La risoluzione viene dichiarata illegittima dal Parlamento ucraino e della questione viene investita la Corte Costituzionale. Nel frattempo però, ancora prima dell’esito referendario, la Crimea si autoproclama indipendente e la Russia, unica eccezione al mondo, la riconosce in quanto tale. Il referendum popolare poi, con percentuali bulgare, ratifica quanto già deciso.

scozia (1)Anche un’analisi poco approfondita della Costituzione ucraina permette di cogliere con evidenza l’illegalità della separazione. L’art. 134 infatti definisce la Crimea quale parte costituente inseparabile dell’Ucraina. Per lo più, la pratica referendaria è costituzionalmente valida nell’ambito dei cambiamenti territoriali, esclusivamente se praticata a livello nazionale.

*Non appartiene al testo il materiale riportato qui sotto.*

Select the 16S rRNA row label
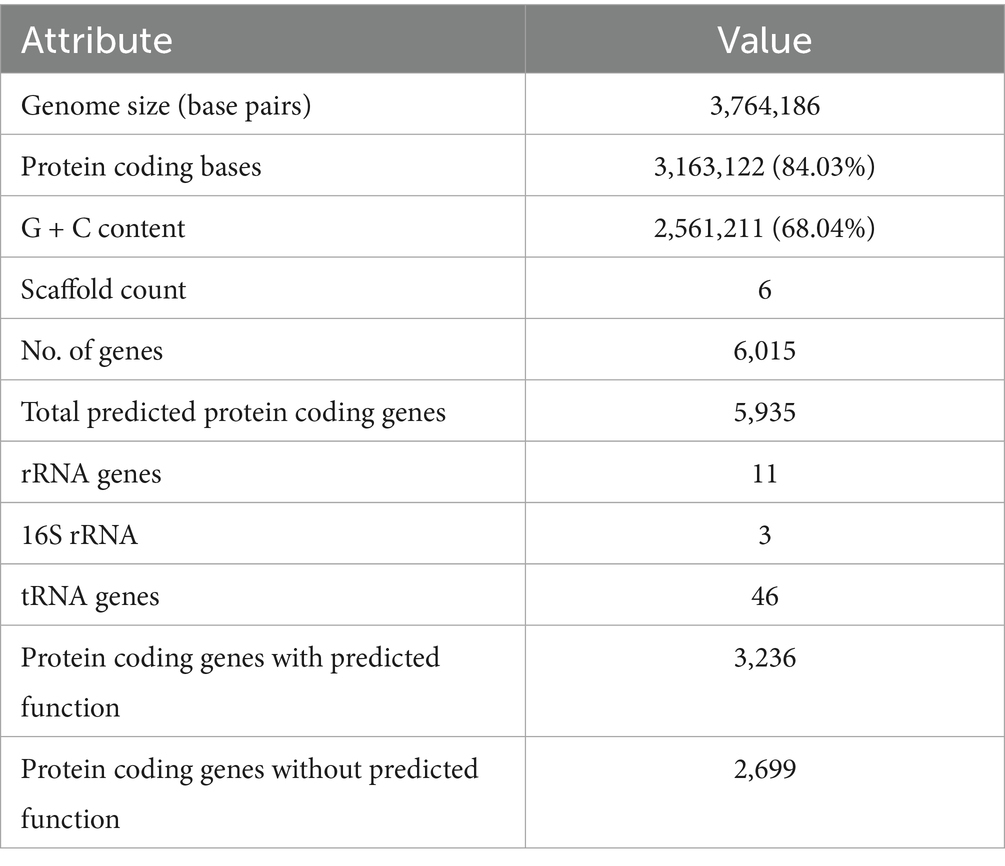The width and height of the screenshot is (1005, 866). pyautogui.click(x=79, y=534)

Tuttavia ogni scelta costituente non può valutarsi in seno al principio di legalità, ma essendo per sua natura il punto zero della costituenda Nazione, l’unico parametro da considerarsi valido è quello dell’effettività. “La Crimea ha un proprio popolo, un proprio territorio e una propria sovranità?” Qualsiasi valutazione sulla legalità non può che essere successiva alla nascita dell’ordinamento sul quale la stessa è parametrata. Tanto meno ci si deve lasciar trasportare dalle emozioni: una valutazione critica della situazione deve per forza prescindere dalle considerazioni personali sulla scelta dello stato d’annessione e sul suo presidente. Il riconoscimento da parte degli altri stati è poi una mera questione di impalpabile diritto internazionale: poco conta che la comunità internazionale consideri la Crimea territorio temporaneamente occupato, se la Crimea si considera indipendente. Il riconoscimento internazionale, sempre secondo il fondamentale principio di effettività, non può che avere soltanto un valore ricognitivo, o comunque certamente non costitutivo.

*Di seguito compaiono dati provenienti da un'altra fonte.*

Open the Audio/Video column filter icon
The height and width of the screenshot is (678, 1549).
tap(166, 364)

La Scozia invece entra a far parte del Regno Unito nel 1707. Con il passare dei decenni riesce ad ottenere ampi spazi di autonomia e nel 1998 viene creato l’attuale Parlamento che legifera su qualunque materia per la quale non è competente il Parlamento londinese. Nel 2012, su iniziativa dello Scottish National Party, viene indetto il referendum secessionista in questione.

La situazione non precipita come in Ucraina, anzi. Il governo inglese, nella persona del premier Cameron intuisce quanto possa essere strategico non opporsi alla pratica referendaria tout court  ed esacerbare i rapporti con i sudditi scozzesi, ma gestirla e governarla dall’alto. Il governo centrale si è sempre opposto al quesito referendario, mai al referendum. Ha persino modificato la legislazione che consentiva solo referendum consultivi, senza obbligo di ratifica del Parlamento. Questa inedita “strategia della paura”, fondata sulla responsabilizzazione della popolazione e sulle promesse di consistenti elargizioni di autonomia ha prodotto l’esito che conosciamo.

E’ chiaro che questi due ragguardevoli e storici eventi secessionisti, diversi per storia, metodi ed esiti, possano essere studiati, rispettati e dovutamente considerati, senza rischiare di diventare feticcio di folcloristiche rivendicazioni.